La décentralisation, une volonté politique de François Mitterrand

ParJDA

La décentralisation, une volonté politique de François Mitterrand

Art. 390.

La présente contribution est extraite du 9e dossier du JDA
ainsi que de l’ouvrage
40 regards sur 40 ans de décentralisation(s).

L’extrait publié ci-dessous est à découvrir
– en intégralité –
dans l’ouvrage précité (Editions l’Epitoge).

Delphine Espagno-Abadie
Maître de conférences, Sciences Po Toulouse,
membre du Collectif L’Unité du Droit

Alors que nous célébrons les quarante ans de la loi du 2 mars 1983 relative aux droits et libertés des communes, des départements et des régions, un petit retour en arrière ne pas nuire à la compréhension de cette politique publique qu’est la décentralisation. Si aujourd’hui, la décentralisation nous paraît être une banalité dans l’organisation des relations entre l’État et les collectivités territoriales, il n’en a pas été toujours ainsi. Si de nos jours, les discours sur la décentralisation se déclinent davantage sur le terrain de la différenciation territoriale et du degré possible de mise en œuvre dans les territoires de ces politiques de différenciation, cela n’a pas toujours été le cas.

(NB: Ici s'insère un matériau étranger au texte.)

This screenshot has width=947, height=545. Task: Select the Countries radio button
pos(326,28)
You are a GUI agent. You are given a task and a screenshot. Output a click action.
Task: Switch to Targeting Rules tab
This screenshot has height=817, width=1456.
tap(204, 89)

Sans revenir de manière exhaustive dans ce court billet sur la genèse et sur les raisons qui ont poussé le candidat du Parti socialiste à inscrire la décentralisation dans ses 110 propositions formulées dans sa campagne à l’élection présidentielle, il s’agit plutôt de raviver des souvenirs. Bien-sûr ce type de démarche nécessite un travail plus approfondi mais qui ne peut être mené dans un laps de temps trop court pour l’auteur à ce jour. Il eût fallu pouvoir accéder en amont à quelques dossiers conservés aux Archives nationales, procéder aussi à quelques entretiens avec les acteurs de cette campagne comme avec les rédacteurs de la loi de 1982 mais le temps nous a manqué. Nous nous contenterons donc ici de revenir sur l’état d’esprit de François Mitterrand et sur sa volonté de faire de la décentralisation un axe majeur de son septennat. Dans ce cadre, la décentralisation apparaît comme une volonté de rompre avec l’État central (I) pour mettre en place des « contre-pouvoirs organisés » et un « État décentralisé » consacrant une réforme de l’État toujours en mouvement (II).

I. La décentralisation, une volonté politique de rupture avec l’État central

Il est difficile de comprendre le choix fait par le candidat socialiste en 1981, puis celui du Président de la République, du Premier ministre et du ministre de l’Intérieur, Gaston Defferre, sans se pencher sur la période précédant son élection. Comme le soulignent de nombreux spécialistes de la décentralisation, la loi de 1982 et celles qui suivront, notamment celle de 1992, constituent une rupture avec un contexte politique et une situation juridique très centralisatrice. La décentralisation, voulue par le candidat socialiste, adoptée par le législateur sur proposition du ministre de l’Intérieur et de la décentralisation, « est le résultat d’un long processus de transformation de l’organisation du territoire de la République[1] ».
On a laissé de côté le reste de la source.